'''

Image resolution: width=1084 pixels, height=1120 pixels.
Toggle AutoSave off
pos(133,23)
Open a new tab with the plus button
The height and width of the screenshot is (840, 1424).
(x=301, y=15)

'''

- [Goal of the exercise] Only an exact copy of the entries above will do.

- [Task solution]
Image resolution: width=1084 pixels, height=1120 pixels.
Toggle AutoSave off
pos(133,23)
Open a new tab with the plus button
The height and width of the screenshot is (840, 1424).
(x=301, y=15)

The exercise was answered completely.